Of particular interest to me was her discussion of challenges students face in attending a university. As I have gleaned, Canada has three tiers of post-secondary education: university, college, and polytechnic. Students who grow up on reservations go to schools that are controlled by the federal government, whereas all other schools are controlled by the provincial government. This means that until high school, students on the reservation receive a very different education. When they graduate from middle school, they must move into the city and live at a boarding school in order to attend high school. Many students choose not to go to high school, and many who do choose to go, do not do well, simply because the educational system is so different and getting caught up with their classmates on different material and different cultural norms can be a very steep learning curve for indigenous students. Natasha as described a tendency of high school councilors to steer students towards more vocational career paths (at colleges and polytechnics), so that often they do not take the courses required to enter a university program. I was surprised that students were still required to move away from their families in order to join mainstream education--if they wanted to progress in a career. That fact strongly reminded me of the residential schools. No doubt that abuse is not so prevalent, but indigenous young people are still being removed from their families and trained to assimilate into the mainstream culture.
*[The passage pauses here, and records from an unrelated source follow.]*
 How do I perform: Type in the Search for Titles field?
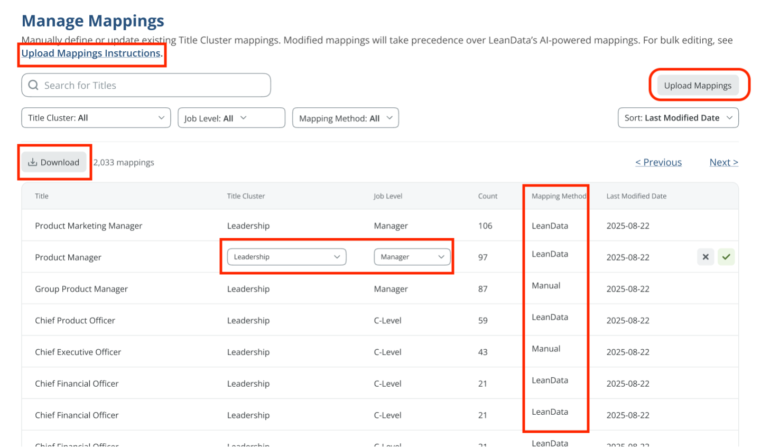[153, 85]
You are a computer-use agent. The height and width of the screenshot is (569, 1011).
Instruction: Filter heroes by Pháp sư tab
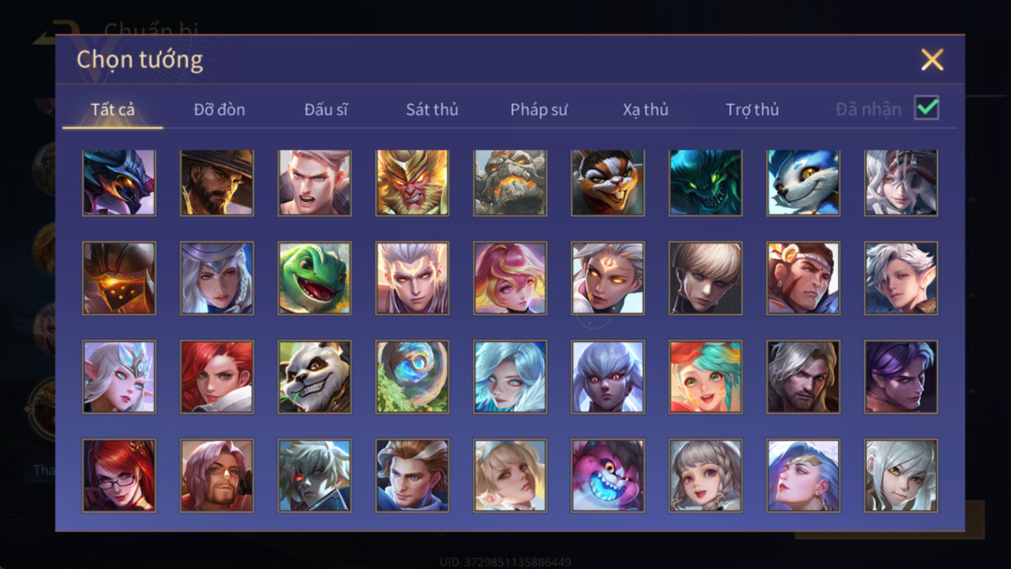click(x=539, y=110)
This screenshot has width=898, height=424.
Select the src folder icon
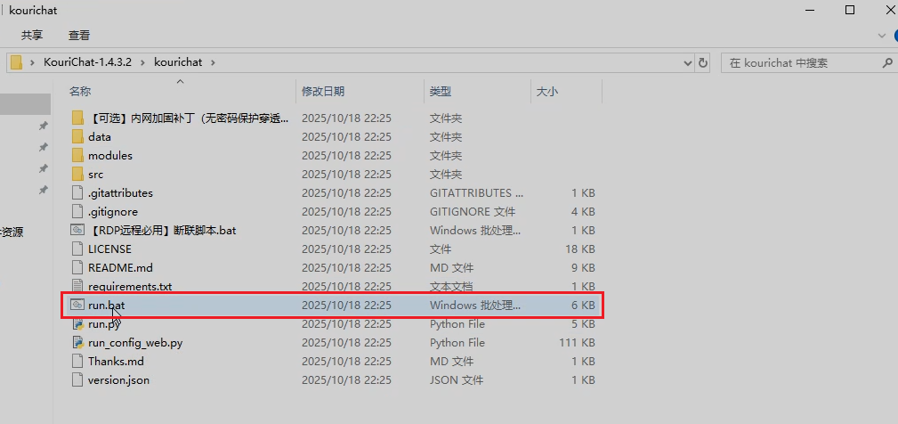coord(77,175)
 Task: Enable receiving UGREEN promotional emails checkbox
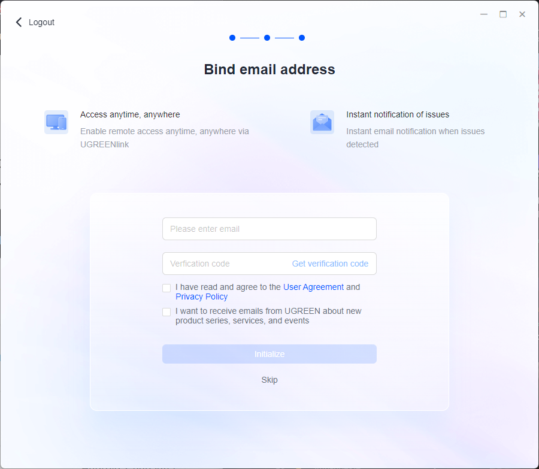click(166, 312)
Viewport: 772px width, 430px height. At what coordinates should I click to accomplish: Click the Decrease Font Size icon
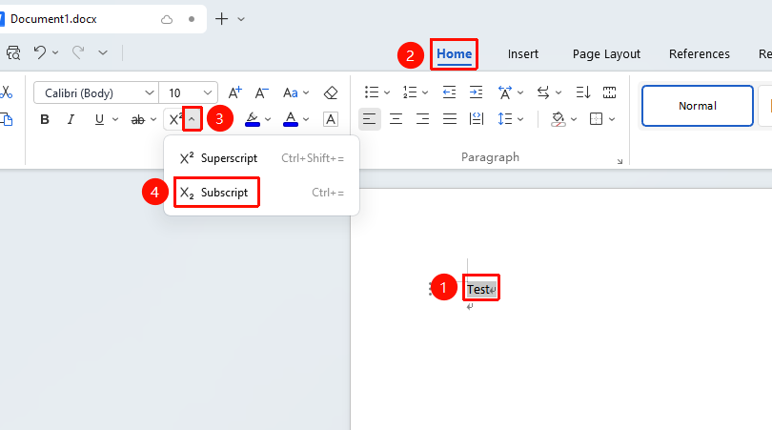click(x=261, y=92)
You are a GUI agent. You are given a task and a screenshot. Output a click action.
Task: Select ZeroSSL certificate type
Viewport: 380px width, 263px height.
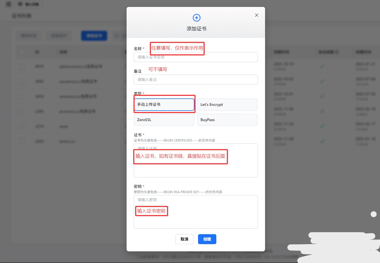tap(164, 120)
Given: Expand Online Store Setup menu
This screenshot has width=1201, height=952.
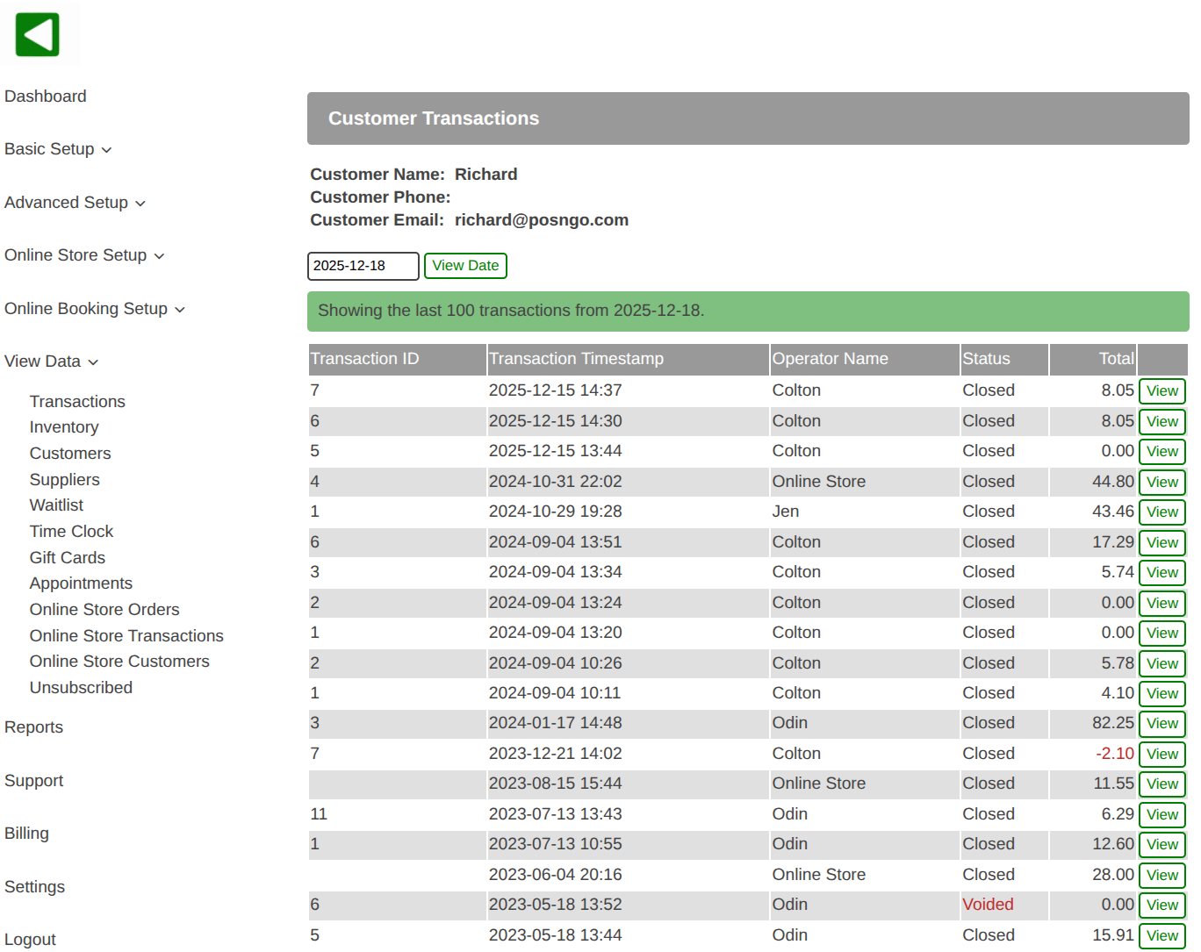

Natasha also described in some detail the difficulties indigenous people have with their status. In Canada, indigenous people are given tax-exempt status if they can prove their indigenous ancestry. Natasha noted, however, that the rules governing this exempt status were inconsistent and skewed by historical moral choices. Women used to lose their status if the married a non-indigenous man while men did not. Alternatively, non-indigenous women who married an indigenous man, would gain status. The law changed in 1985, but the law had already affected thousands of families, and those families are still trying to figure out what there status is according to the new laws that have been put in place--laws that Natasha argued have many loopholes and inconsistencies.